• _Data entries_
"""

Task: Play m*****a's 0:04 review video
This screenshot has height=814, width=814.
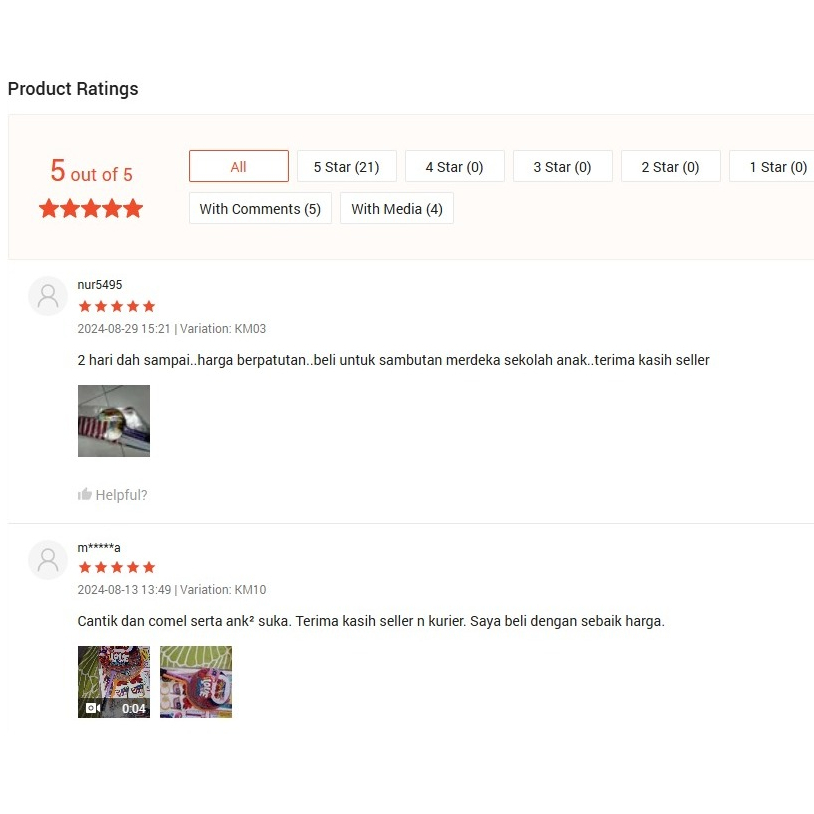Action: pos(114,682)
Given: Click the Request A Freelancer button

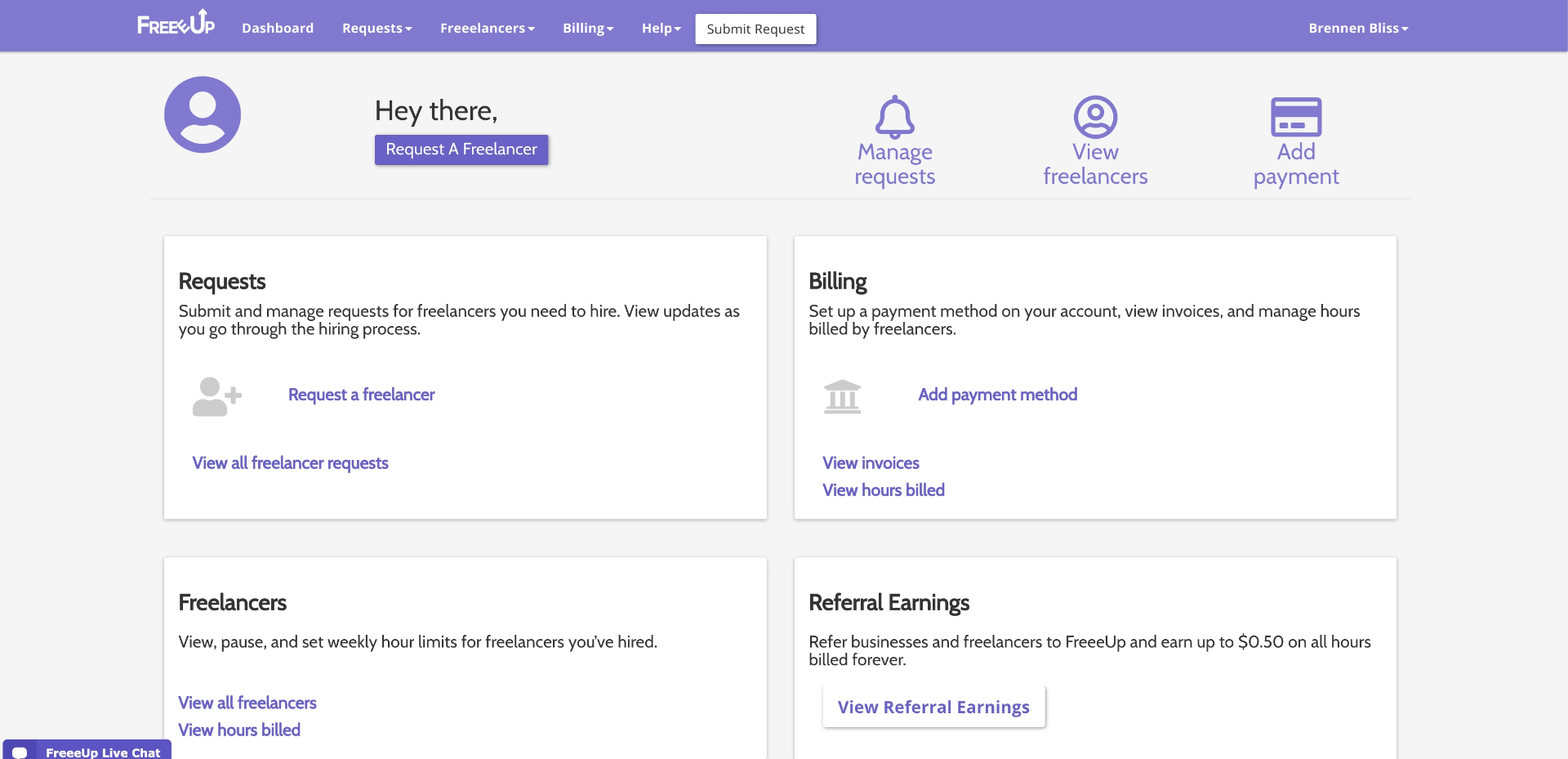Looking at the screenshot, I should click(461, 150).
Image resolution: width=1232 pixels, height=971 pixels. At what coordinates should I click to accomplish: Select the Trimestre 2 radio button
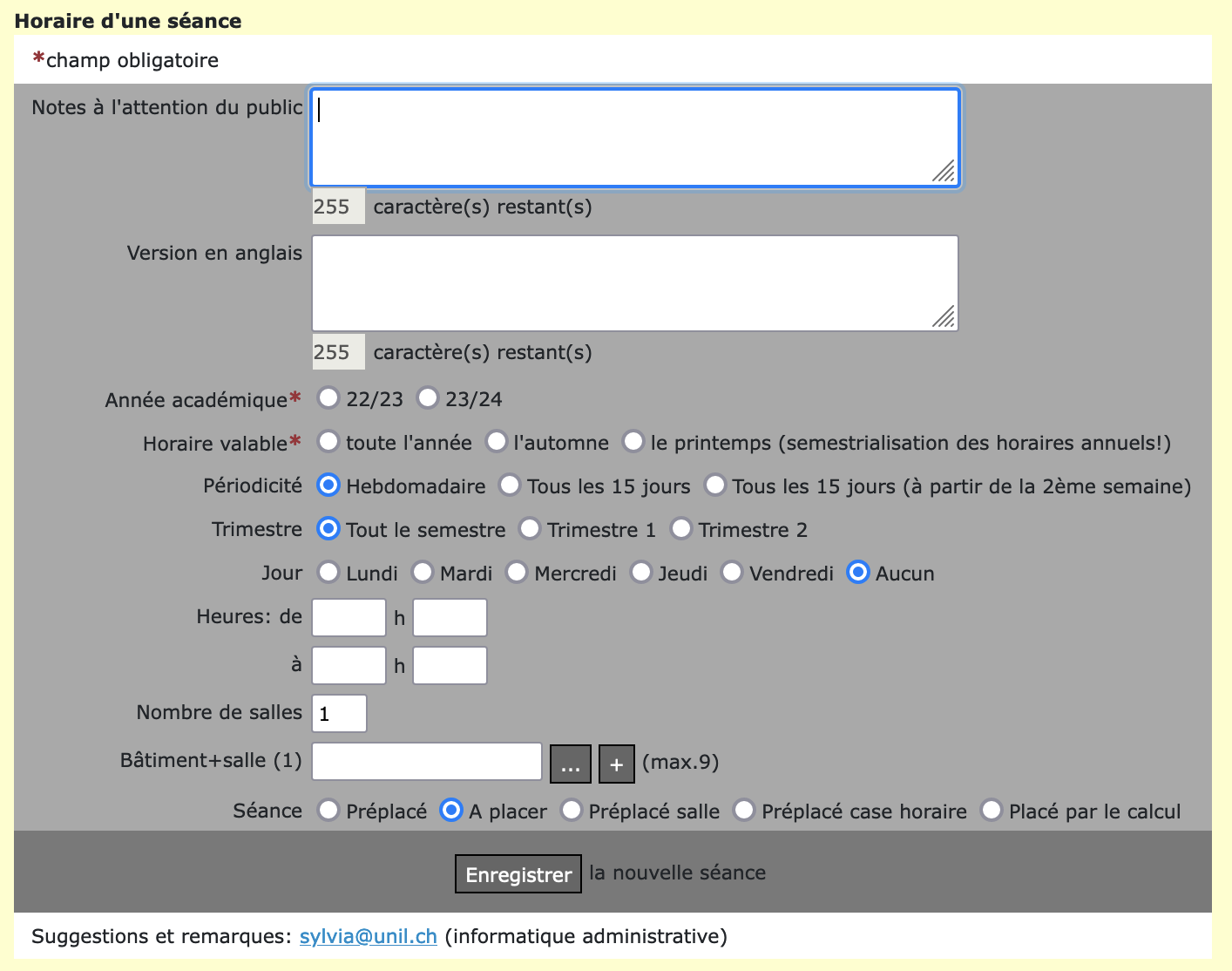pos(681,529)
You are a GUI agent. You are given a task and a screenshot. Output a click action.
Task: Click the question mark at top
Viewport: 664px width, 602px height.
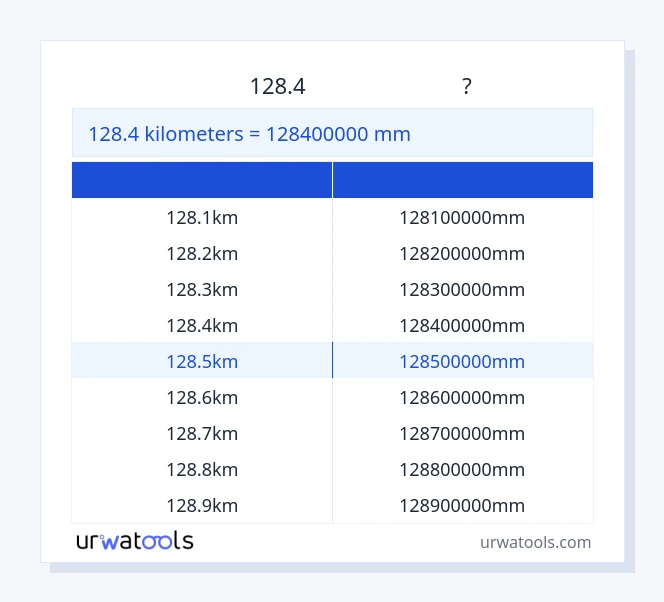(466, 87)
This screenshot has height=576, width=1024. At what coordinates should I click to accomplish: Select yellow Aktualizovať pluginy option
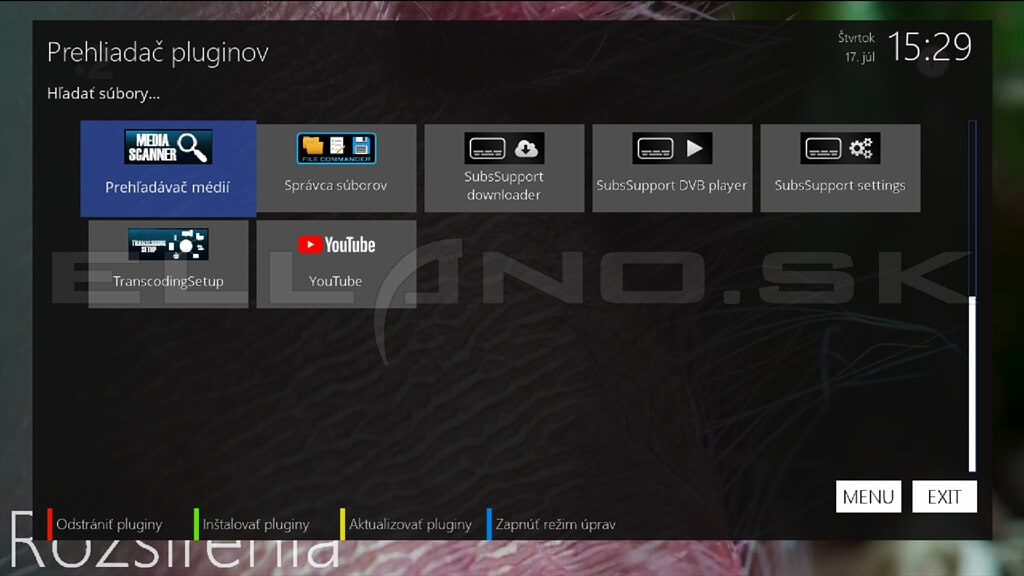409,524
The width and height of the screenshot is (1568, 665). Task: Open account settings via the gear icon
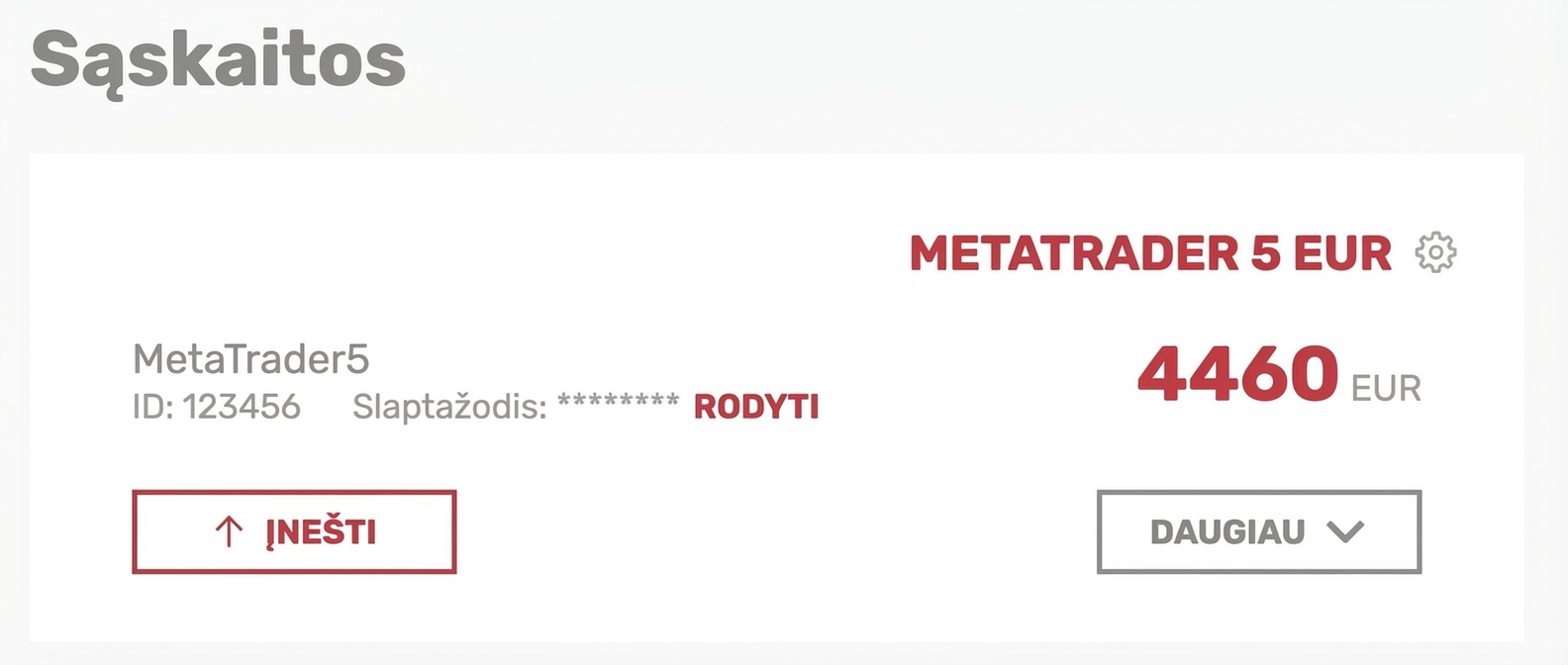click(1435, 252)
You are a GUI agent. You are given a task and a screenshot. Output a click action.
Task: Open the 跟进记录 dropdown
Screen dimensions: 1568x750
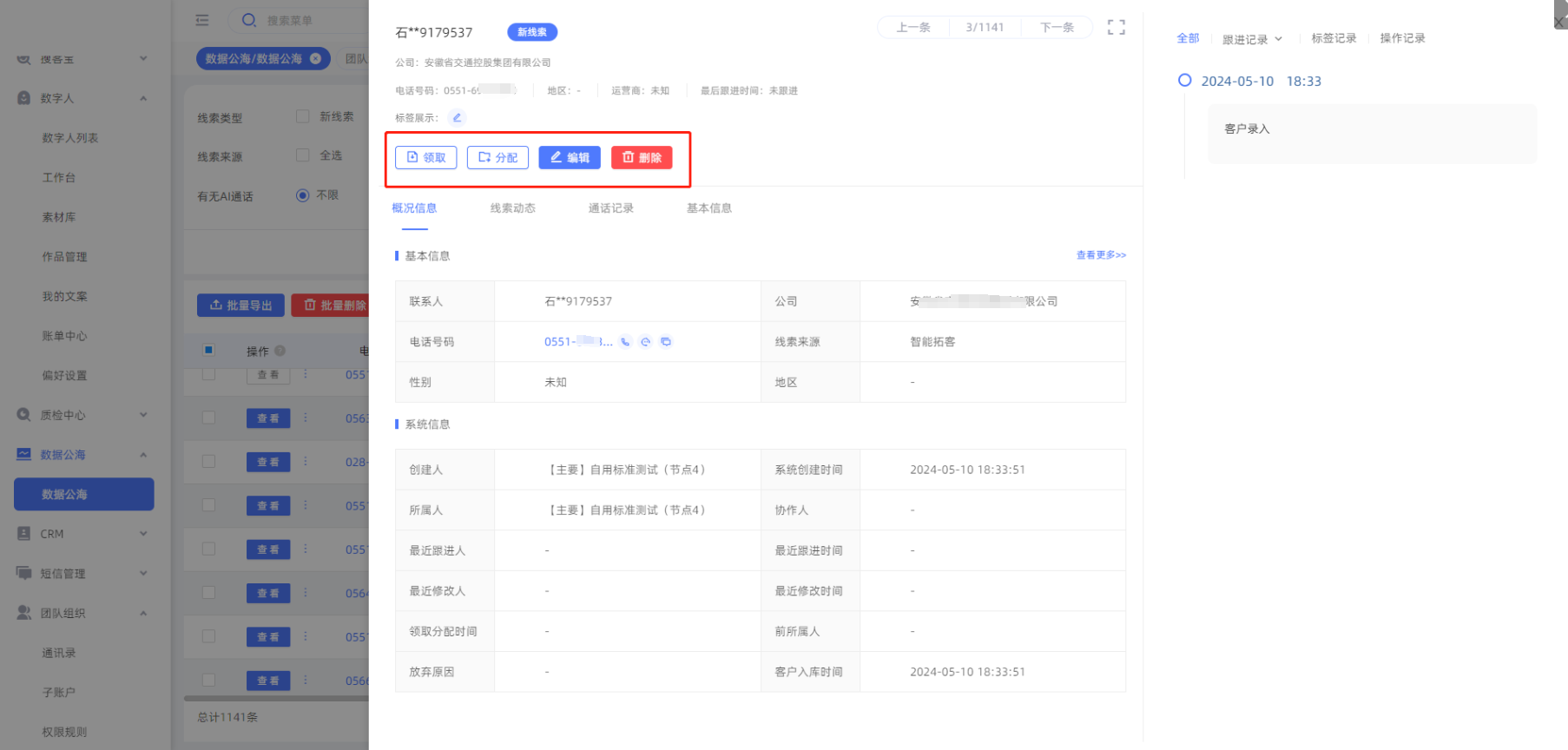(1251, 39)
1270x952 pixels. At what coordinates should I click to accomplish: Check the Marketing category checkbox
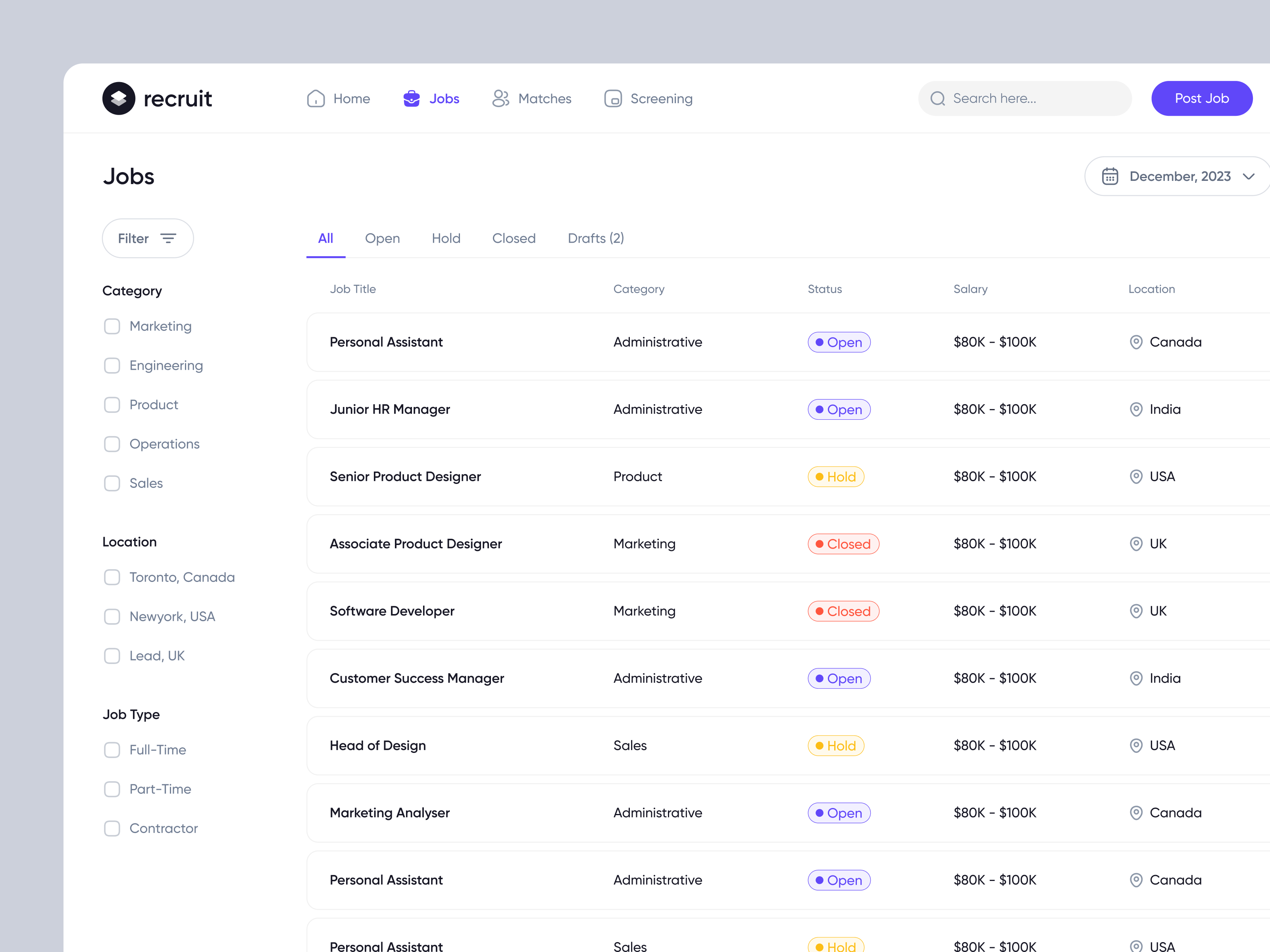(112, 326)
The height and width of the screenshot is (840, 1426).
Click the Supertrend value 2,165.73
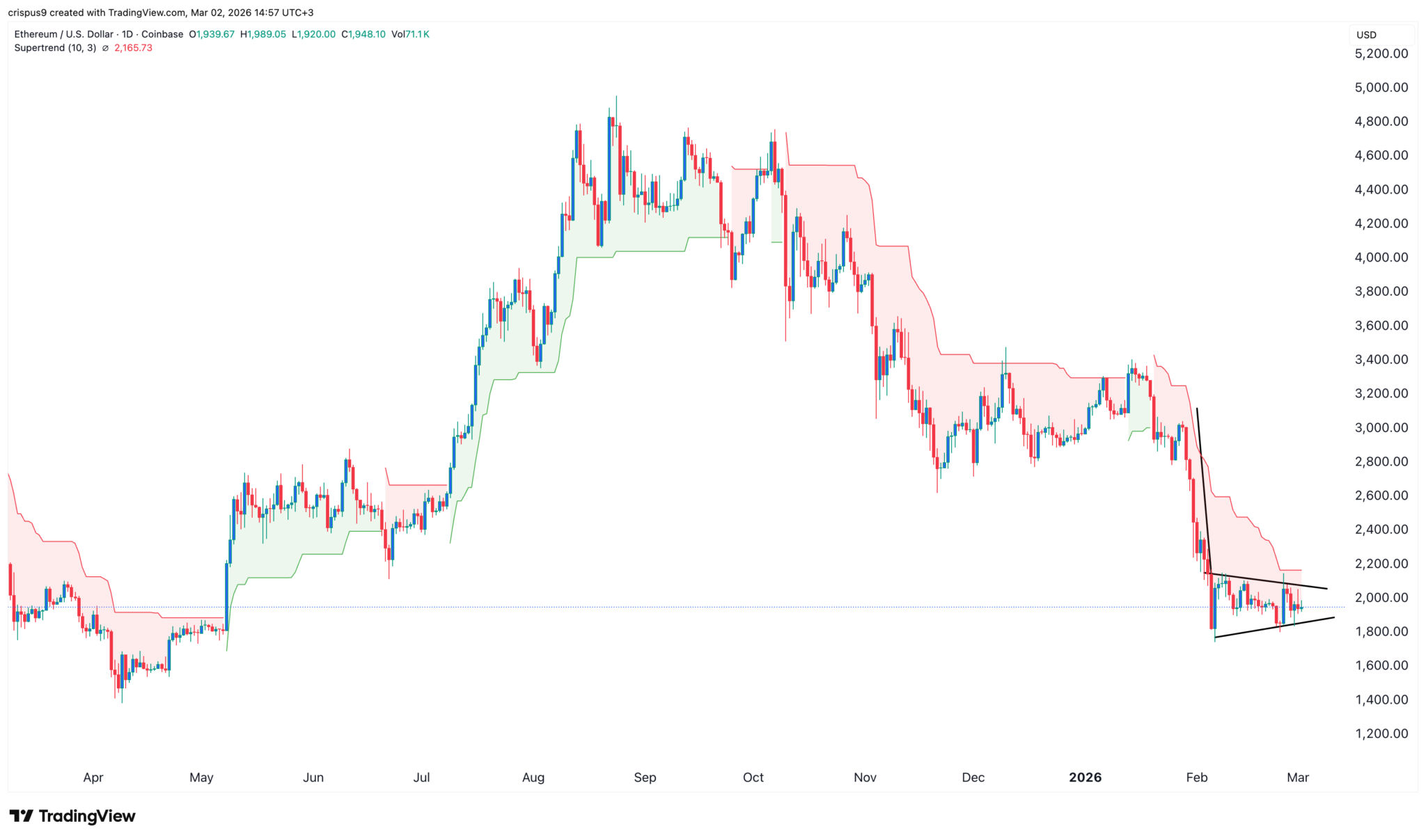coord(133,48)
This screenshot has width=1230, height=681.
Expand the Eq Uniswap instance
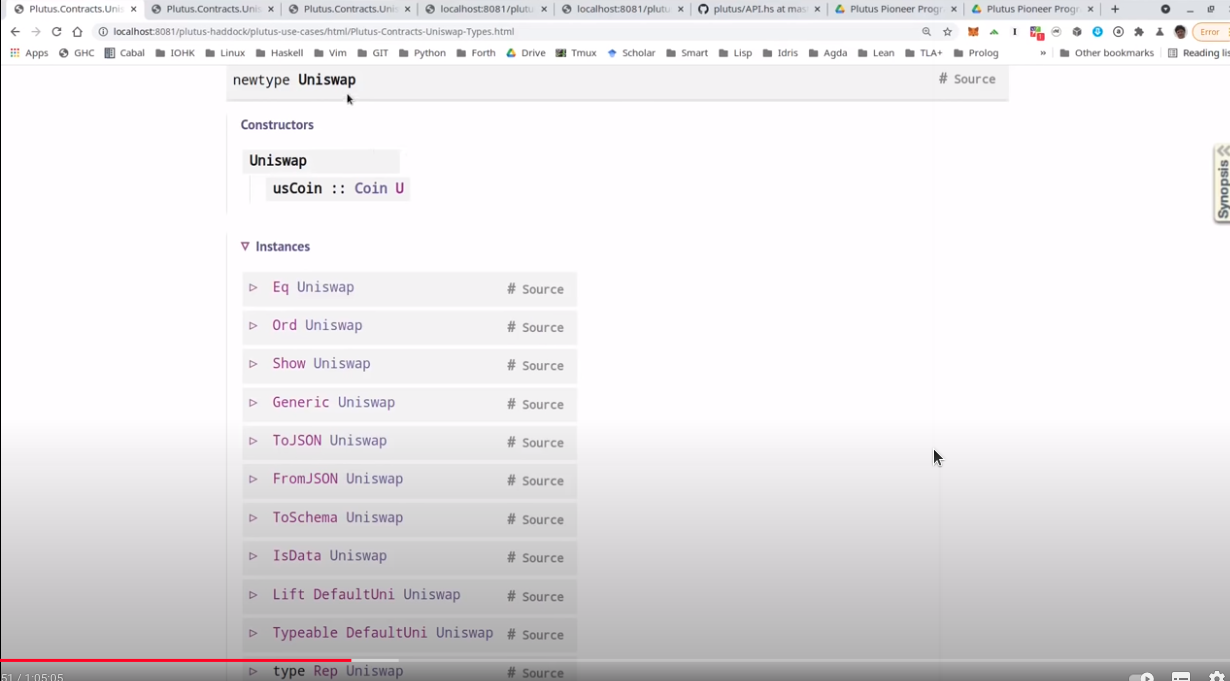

"""

• _Task objective_
Please retype all the lines above exactly, leaving out the pictures.

• _Answer for this exercise_
Task: Play m*****a's 0:04 review video
This screenshot has height=814, width=814.
Action: pos(114,682)
Given: Click the Request A Freelancer button

Looking at the screenshot, I should click(461, 150).
Image resolution: width=1232 pixels, height=971 pixels. At what coordinates should I click to accomplish: Select the Trimestre 2 radio button
pos(681,529)
You are a GUI agent. You are given a task and a screenshot. Output a click action.
Task: Click the question mark at top
Viewport: 664px width, 602px height.
(466, 87)
This screenshot has height=576, width=1024. At what coordinates should I click to accomplish: Select yellow Aktualizovať pluginy option
409,524
The width and height of the screenshot is (1568, 665). Task: Open account settings via the gear icon
click(1435, 252)
You are a GUI agent. You are given a task and a screenshot. Output a click action.
Task: Open the 跟进记录 dropdown
Screen dimensions: 1568x750
(1251, 39)
1270x952 pixels. At what coordinates should I click to accomplish: Check the Marketing category checkbox
(112, 326)
The height and width of the screenshot is (840, 1426).
Click the Supertrend value 2,165.73
coord(133,48)
This screenshot has width=1230, height=681.
Expand the Eq Uniswap instance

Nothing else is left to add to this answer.